Businesses interested in incorporating mobile into their marketing strategies should consider the following tips to maximize the medium:
1. Decide on your mobile marketing strategy. This can take days, weeks or months, depending on how quickly your marketing department moves.
2. Find the right technology partner. How long does it take your company to vet a vendor and sign a contract? Unlike the early days of email, you can't ask Joe in IT to create a homegrown system for sending text messages. The giant mobile carriers like O2, Vodafone, Three and Metor work through mobile aggregators, or middlemen that provide short codes and connectivity to individual companies. You can either work with an aggregator or go with an
application service provider that offers a user-friendly tool.
3. Apply for your short code. If you want to use a catchy short code, known as a vanity code that's unique to your company, it can take eight weeks to 10 weeks. You can shave a bit of time off the process if you're willing to use a "shared short code," which is exactly what it sounds like: an existing number that several companies use. You get short codes through your mobile technology vendor.
4. Get carrier approval for your program. Also handled by your mobile technology vendor during the short code waiting period, carrier approval takes about two weeks. The major mobile carriers must sign off on your program in advance. Each one has slightly different rules, but most want to review a sample message and test your opt-in processes.
5. Build your list. Think you're going to upload an existing database and start texting away? Think again. In mobile, opt-in is a mandatory requirement. Get specific consent to contact people via SMS. After getting the consent keep a record of the fact that you have it. Also, remember: The opt-in process has to be started via another channel. Mobile carriers come down hard on companies that spam. They consider it spam if a user didn't specifically send you a text message from the mobile phone number in question.
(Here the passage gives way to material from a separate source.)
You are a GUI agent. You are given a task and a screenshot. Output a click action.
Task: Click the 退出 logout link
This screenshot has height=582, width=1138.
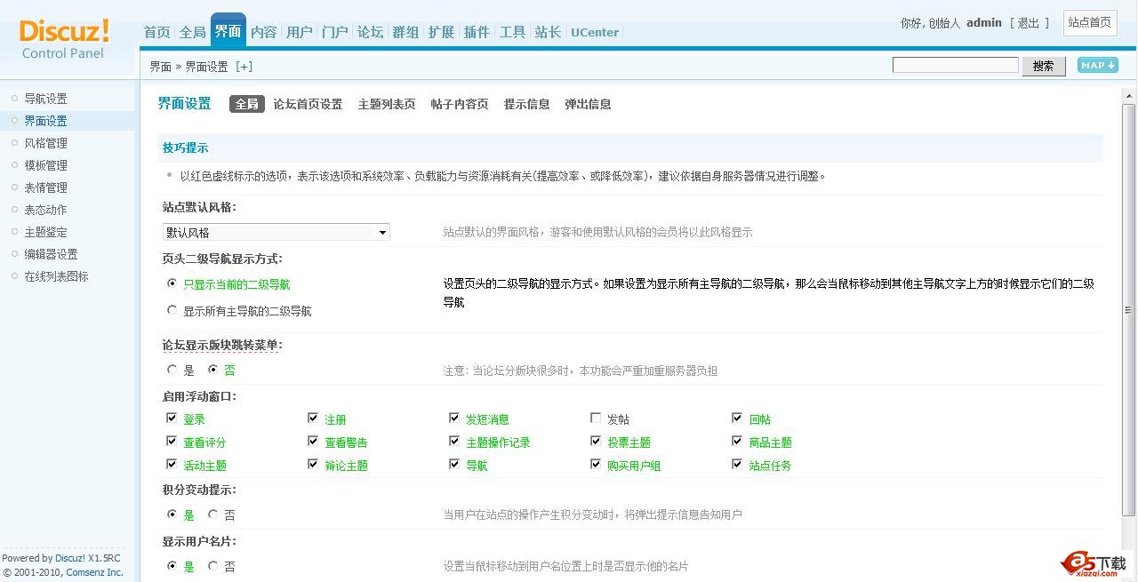point(1029,23)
6. Deliver urgent content. Text messages are always time-sensitive or immediate messages that can't be sent via email, mail or another medium. So if your messages aren't urgent, your subscribers may not want to give up part of their messaging allotment to receive them.
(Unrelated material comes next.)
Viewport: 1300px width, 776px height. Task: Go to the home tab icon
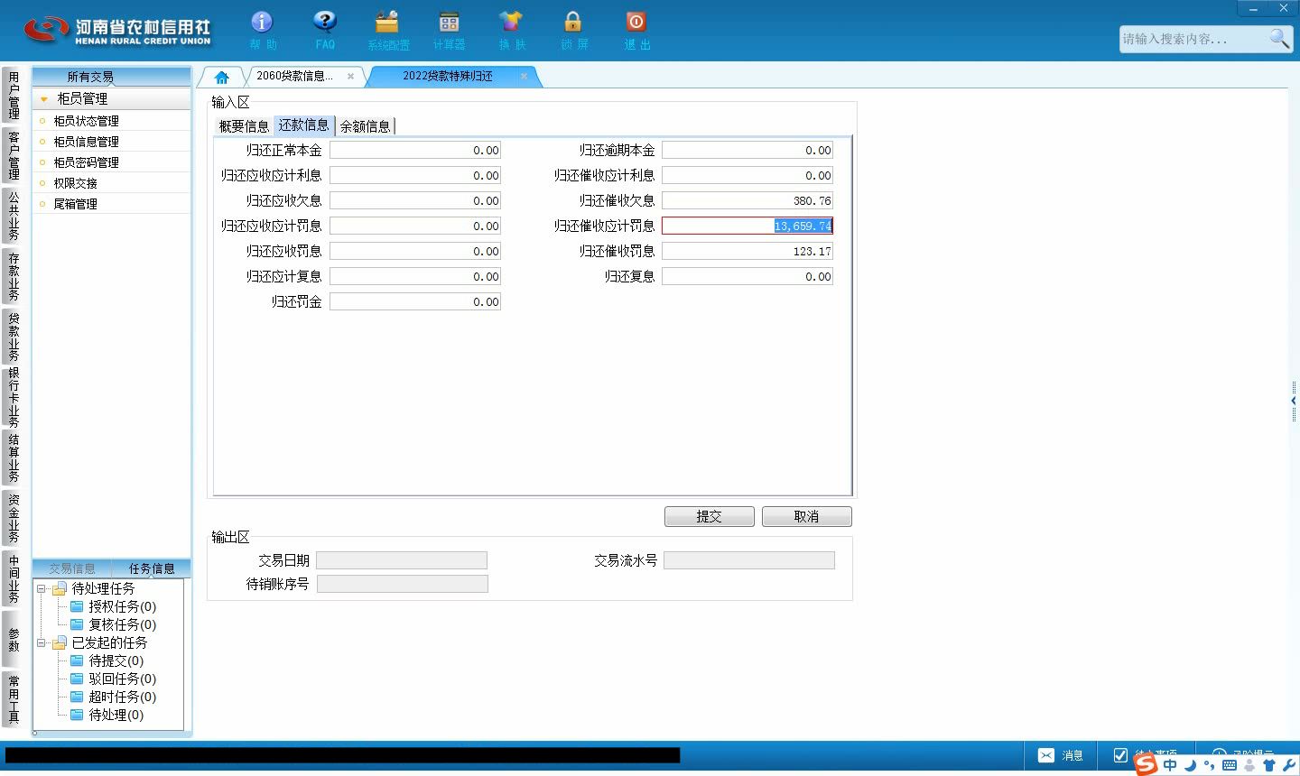(x=221, y=77)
7. Make your messages portable. When communicating with customers or subscribers via SMS, make sure your messages will reach them on the go; if not, don't send them. If your messages can wait until they return to email, your customers or subscribers may not value receiving them via text.
8. Make time for planning. To launch an SMS campaign that drives subscriber value and results, allot approximately three months for appropriate planning; procurement of a private, nonshared short code; testing; and implementation. After launch, allow more time for ongoing measurement and optimization.
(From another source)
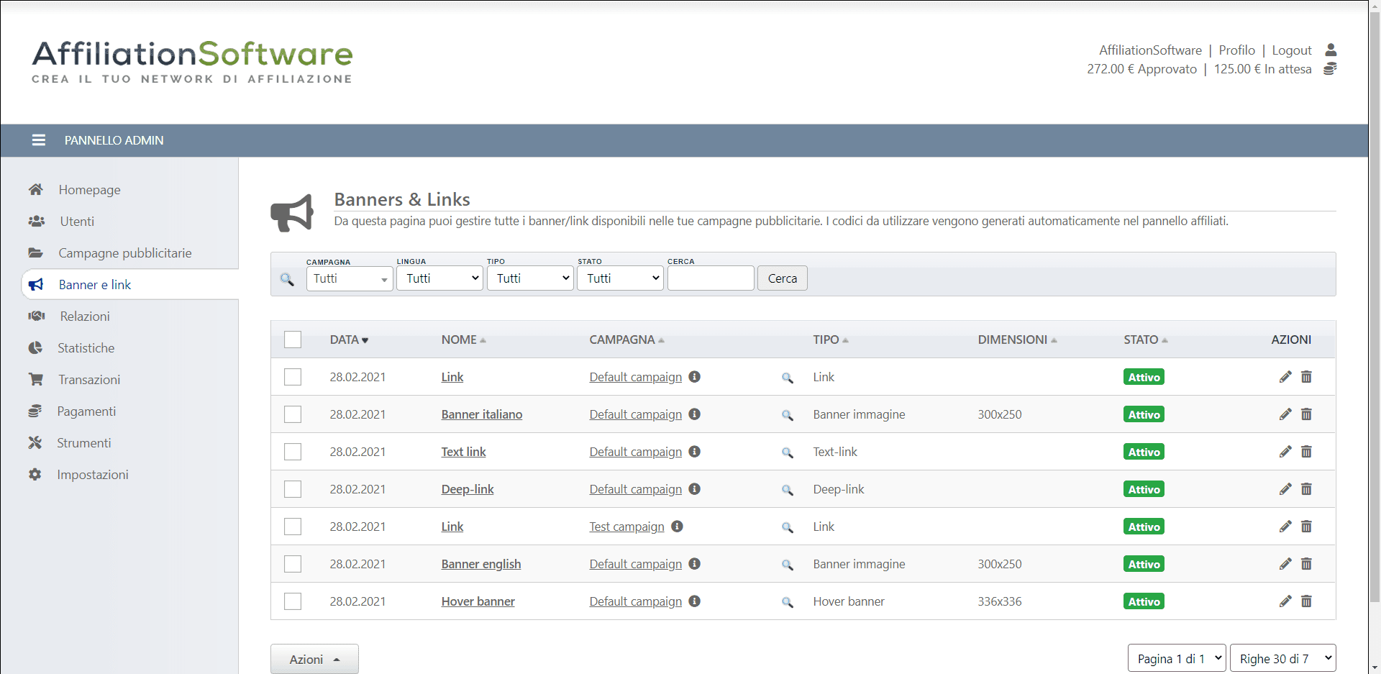1381x674 pixels.
Task: Expand the Stato filter dropdown
Action: (620, 278)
9. Measure for success. Before you launch an SMS campaign, set benchmarks for how you'll measure its success. Conversion, coupon redemption, list growth and surveys all are common measures for success that can help drive changes or optimizations for your SMS program.
10. Get in now. The time for marketers to embrace mobile advertising is now. Brand effectiveness studies show that consumers are 25 percent more likely to make a purchase after viewing a mobile ad than those who didn't. This drives brand or product interest and purchases long after the initial mobile interaction. Certain industries are successfully leading the way by integrating innovative mobile ads into their overall strategies. The entertainment industry, for example, is spearheading creative uses to build excitement around film and DVD releases.
11. Mix diverse elements. For the highest return on investment, use multimedia elements in mobile advertising campaigns. The most effective way isn't to simply run a banner or text ad across devices. Rather, to achieve high levels of customer engagement, create an interaction, often via a landing site, not just a rote presentation of a product or service. Instead of recycling an online ad for use in mobile, for example, format ads for mobile devices' smaller screens. Combine elements such as banners, video, click-to-call options, quizzes and ringtones.
12. Capitalize on device capabilities. Make the most of the increasing availability of mobile devices with sophisticated multimedia, web and video capabilities to showcase brands and products to consumers with the highest impact. The iPhone, for instance, with its large screen and high-quality video capabilities, has been driving the adoption of the mobile web and mobile video. Mobile video viewership is skyrocketing across all devices in general, too. As more of these multifaceted mobile devices enter the market, consumers' video and web browsing habits — and their expectations — are following suit.
13. Go beyond the click. A lot of attention is paid to clickthrough rates, but this particular metric alone is one-dimensional and should be used with more in-depth indicators of favorability and likelihood to buy. Mobile marketers must rethink the way they measure success and go beyond the click. Big brands aren't always aiming for an on-the-spot mobile purchase, particularly on large, high-priced items like cars and computers. In these cases, brand recognition and recall are much more qualitative measurements of success. Reaching consumers on mobile devices — their most personal devices — allows marketers to generate meaningful, targeted consumer interactivity and interest. Therefore, marketers should be looking at mobile advertising's effect on consumers, particularly post-mobile interaction, and not only at consumers' effect on advertisers' clickthrough numbers.